A advogada do Greenpeace Brasil, Daniela Jerez, sustenta que a norma estadual envia um sinal negativo justamente às empresas que investem em padrões ambientais mais elevados. Segundo ela, o uso do sistema tributário para penalizar boas práticas ambientais fere princípios constitucionais ligados à proteção do meio ambiente e à função extrafiscal dos tributos.

O STF, o Cade e o futuro do acordo

A disputa em torno da Moratória da Soja extrapola os limites de Mato Grosso. Em agosto do ano passado, o acordo chegou a ser suspenso administrativamente após o Conselho Administrativo de Defesa Econômica (Cade) abrir investigação sobre possível prática anticompetitiva. A decisão, no entanto, foi revertida meses depois.

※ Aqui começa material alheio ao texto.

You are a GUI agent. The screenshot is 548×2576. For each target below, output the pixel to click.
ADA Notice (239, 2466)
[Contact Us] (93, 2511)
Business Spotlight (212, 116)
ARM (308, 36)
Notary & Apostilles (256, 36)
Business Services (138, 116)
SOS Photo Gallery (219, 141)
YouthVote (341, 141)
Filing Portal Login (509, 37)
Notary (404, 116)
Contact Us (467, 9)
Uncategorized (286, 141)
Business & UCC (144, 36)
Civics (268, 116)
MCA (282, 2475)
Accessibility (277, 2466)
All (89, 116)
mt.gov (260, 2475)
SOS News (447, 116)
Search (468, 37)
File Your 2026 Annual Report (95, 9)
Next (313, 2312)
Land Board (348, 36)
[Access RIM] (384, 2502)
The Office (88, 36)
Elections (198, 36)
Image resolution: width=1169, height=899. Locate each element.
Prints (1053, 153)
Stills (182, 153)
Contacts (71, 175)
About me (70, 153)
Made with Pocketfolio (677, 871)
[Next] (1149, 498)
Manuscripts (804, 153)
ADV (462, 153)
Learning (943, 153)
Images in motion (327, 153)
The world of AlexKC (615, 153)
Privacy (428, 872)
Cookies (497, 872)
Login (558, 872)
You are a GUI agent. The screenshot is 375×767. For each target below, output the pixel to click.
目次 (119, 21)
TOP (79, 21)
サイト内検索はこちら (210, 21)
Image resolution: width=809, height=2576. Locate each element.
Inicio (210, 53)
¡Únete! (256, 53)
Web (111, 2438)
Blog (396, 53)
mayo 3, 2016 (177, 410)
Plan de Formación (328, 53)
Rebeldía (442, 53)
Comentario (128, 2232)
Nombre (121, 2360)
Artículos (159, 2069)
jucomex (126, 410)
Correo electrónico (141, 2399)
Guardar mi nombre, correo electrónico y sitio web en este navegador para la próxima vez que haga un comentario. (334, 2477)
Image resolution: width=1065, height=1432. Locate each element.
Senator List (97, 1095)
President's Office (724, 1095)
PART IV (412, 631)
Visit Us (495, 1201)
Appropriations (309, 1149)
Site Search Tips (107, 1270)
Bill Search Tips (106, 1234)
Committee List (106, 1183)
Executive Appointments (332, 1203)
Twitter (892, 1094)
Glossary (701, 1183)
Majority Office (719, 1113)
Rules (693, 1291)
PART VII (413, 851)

Em novembro, o ministro Flávio Dino, relator do caso no STF, determinou a suspensão nacional de todos os processos que tratem da Moratória da Soja, incluindo investigações no Cade e ações judiciais, até que a Corte decida definitivamente sobre a constitucionalidade das restrições impostas a empresas signatárias de acordos ambientais.

Enquanto isso, medidas semelhantes à de Mato Grosso avançam em estados como Maranhão e Rondônia, ampliando o alcance do debate. O desfecho no STF tende a criar um precedente decisivo sobre os limites entre autonomia estadual, política tributária e incentivos à sustentabilidade.

Mais do que uma disputa jurídica, o caso expõe uma encruzilhada estratégica: se o Brasil seguirá apostando em acordos voluntários como instrumentos de governança ambiental ou se permitirá que eles sejam gradualmente esvaziados por pressões políticas e econômicas locais.